◆ Prompt
Format every line of the records below as a JSON list of strings, one string per line, leaving out blank lines and the pictures.
☆ ☆ ☆ ☆ ☆
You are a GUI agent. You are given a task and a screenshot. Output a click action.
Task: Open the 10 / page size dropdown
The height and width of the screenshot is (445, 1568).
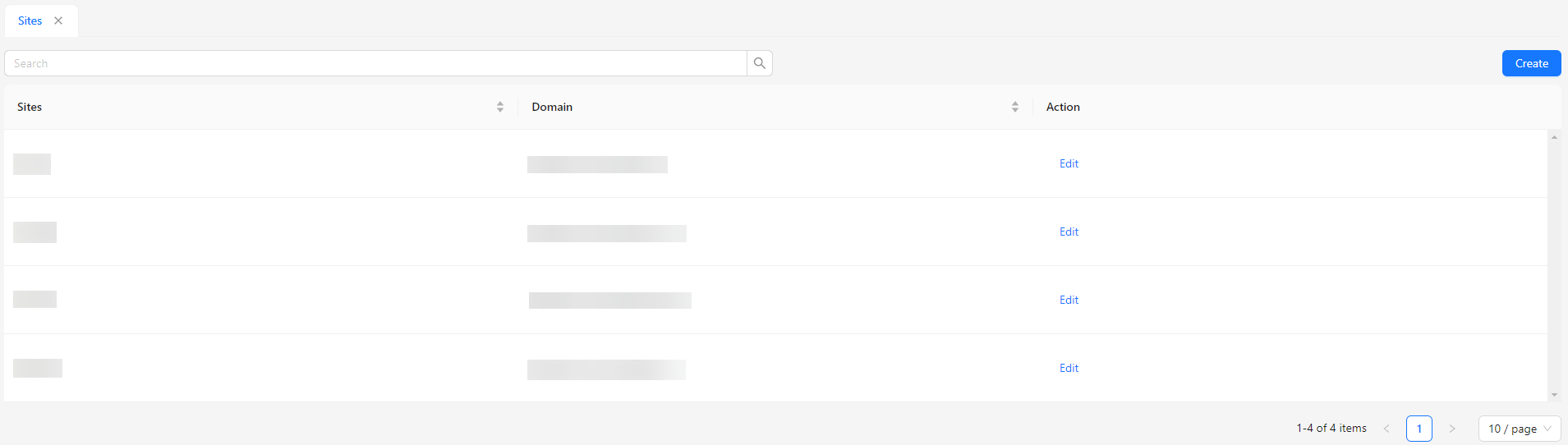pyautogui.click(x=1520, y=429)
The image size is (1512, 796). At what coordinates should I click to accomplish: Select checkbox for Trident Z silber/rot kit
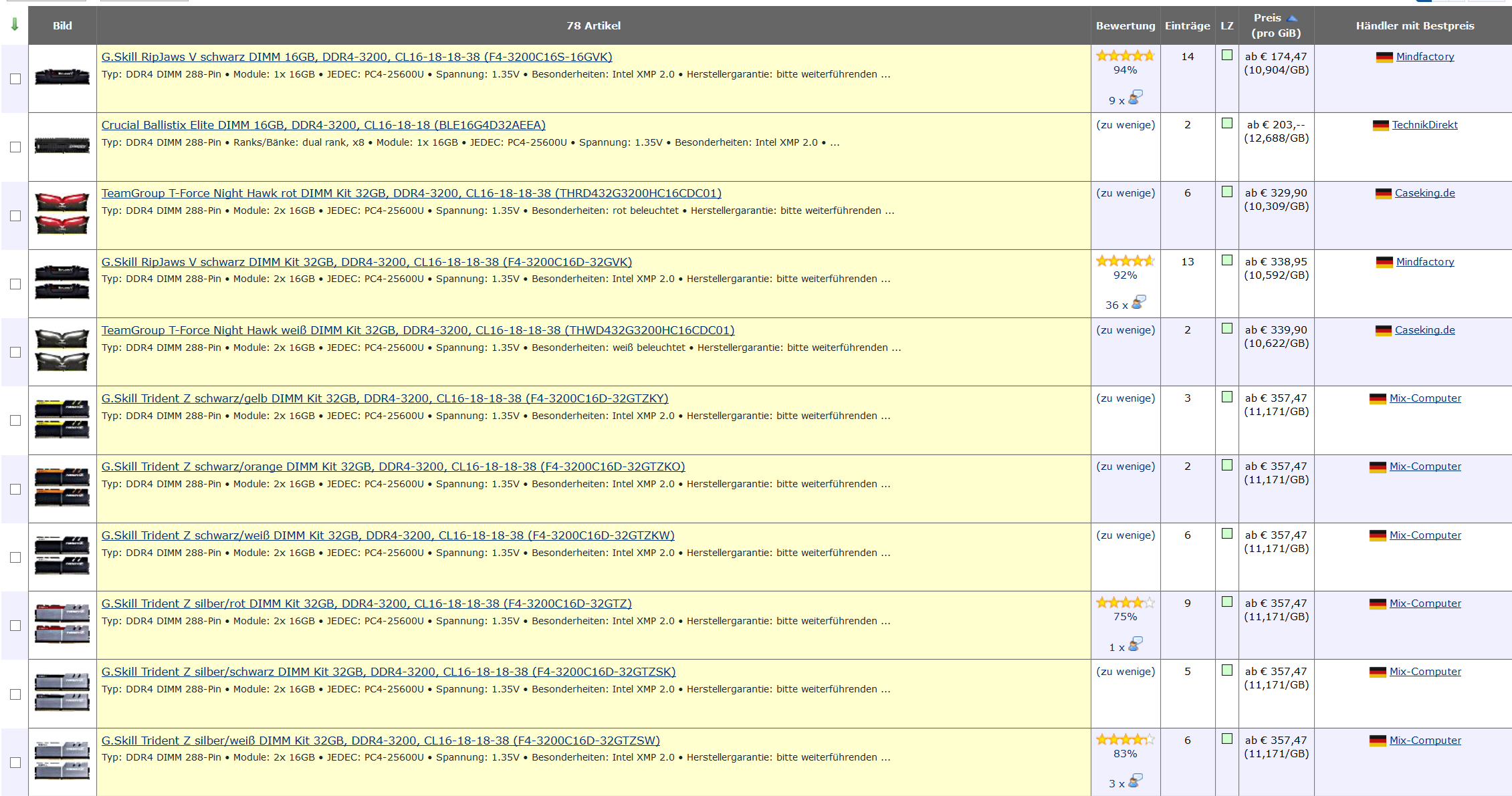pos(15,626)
☆ ☆ ☆ ☆ ☆
◆ Solution for this problem
[
  "You are a GUI agent. You are given a task and a screenshot. Output a click action.",
  "Task: Open the 10 / page size dropdown",
  "The height and width of the screenshot is (445, 1568).",
  "pyautogui.click(x=1520, y=429)",
  "The image size is (1512, 796). At what coordinates should I click to accomplish: Select checkbox for Trident Z silber/rot kit",
  "pos(15,626)"
]